Conveyor-belt superconducting quantum computer
- URL: http://arxiv.org/abs/2412.11782v1
- Date: Mon, 16 Dec 2024 13:51:28 GMT
- Title: Conveyor-belt superconducting quantum computer
- Authors: Francesco Cioni, Roberto Menta, Riccardo Aiudi, Marco Polini, Vittorio Giovannetti,
- Abstract summary: We present a novel quantum processing unit (QPU) for a universal quantum computer which is globally (rather than locally) driven.
Our QPU relies on a string of superconducting qubits with always-on ZZ interactions, enclosed into a closed geometry.
The ability to perform multi-qubit operations in a single step could vastly improve the fidelity and execution time of many algorithms.
- Score: 0.46603287532620735
- License:
- Abstract: The processing unit of a solid-state quantum computer consists in an array of coupled qubits, each locally driven with on-chip microwave lines that route carefully-engineered control signals to the qubits in order to perform logical operations.

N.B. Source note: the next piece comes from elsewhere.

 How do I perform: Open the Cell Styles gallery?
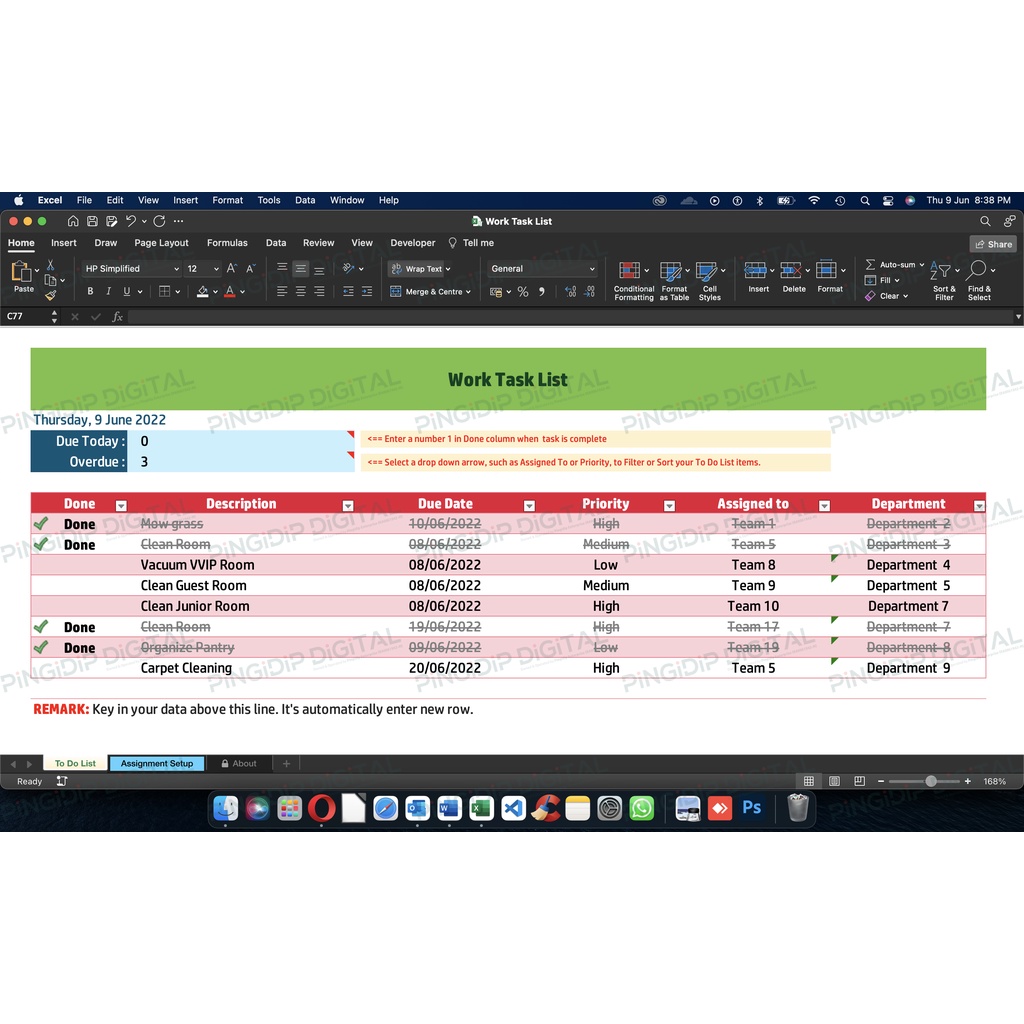coord(707,271)
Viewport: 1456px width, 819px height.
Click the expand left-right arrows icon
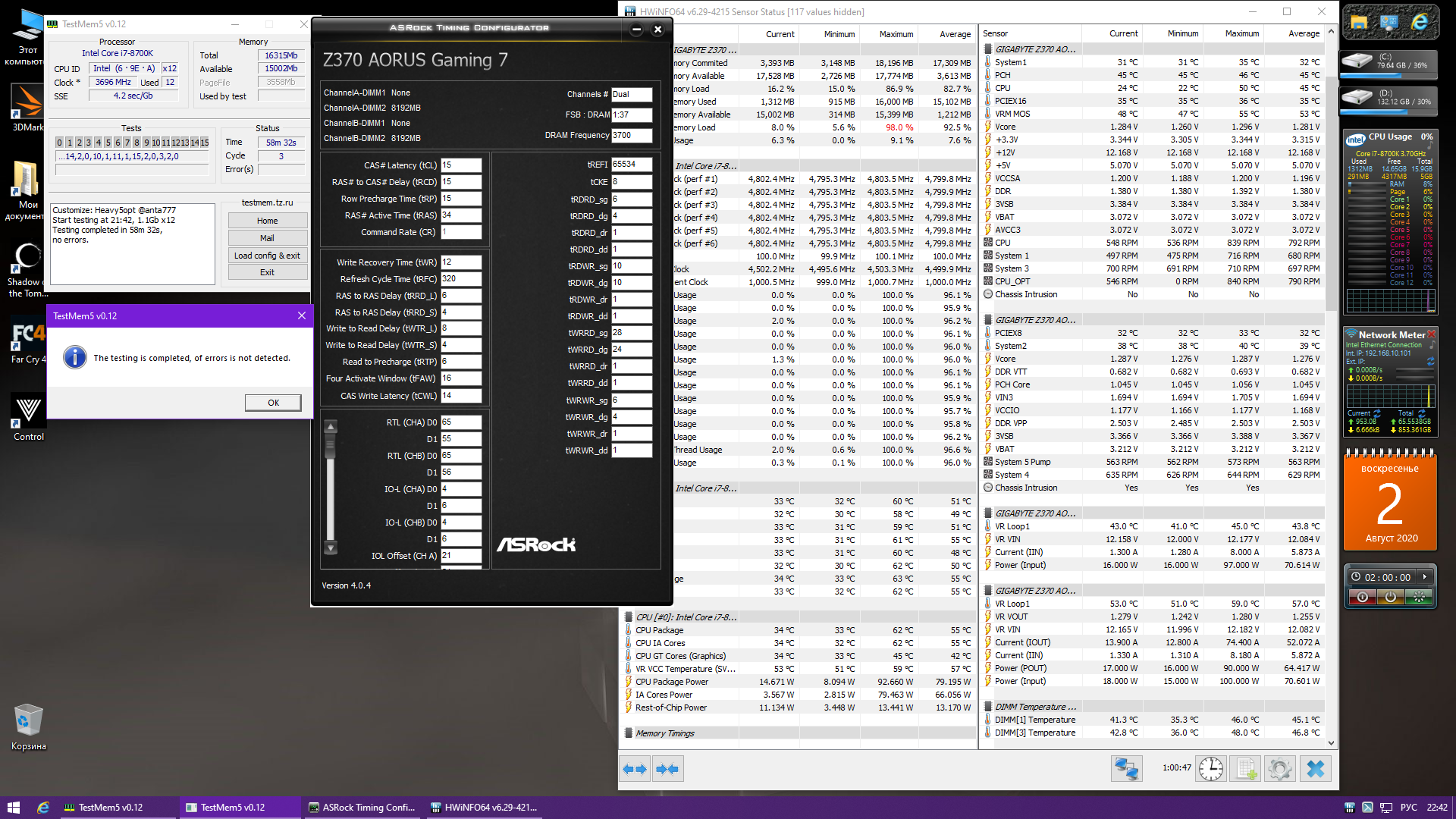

This approach to quantum computing comes with two major problems. On the one hand, it greatly hampers scalability towards fault-tolerant quantum computers, which are estimated to need a number of qubits -- and, therefore driving lines -- on the order of $10^6$. On the other hand, these lines are a source of electromagnetic noise, exacerbating frequency crowding and crosstalk, while also contributing to power dissipation inside the dilution fridge. We here tackle these two overwhelming challenges by presenting a novel quantum processing unit (QPU) for a universal quantum computer which is globally (rather than locally) driven. Our QPU relies on a string of superconducting qubits with always-on ZZ interactions, enclosed into a closed geometry, which we dub ``conveyor belt''. Strikingly, this architecture requires only $\mathcal{O}(N)$ physical qubits to run a computation on $N$ computational qubits, in contrast to previous $\mathcal{O}(N^2)$ proposals for global quantum computation. Additionally, universality is achieved via the implementation of single-qubit gates and a one-shot Toffoli gate. The ability to perform multi-qubit operations in a single step could vastly improve the fidelity and execution time of many algorithms.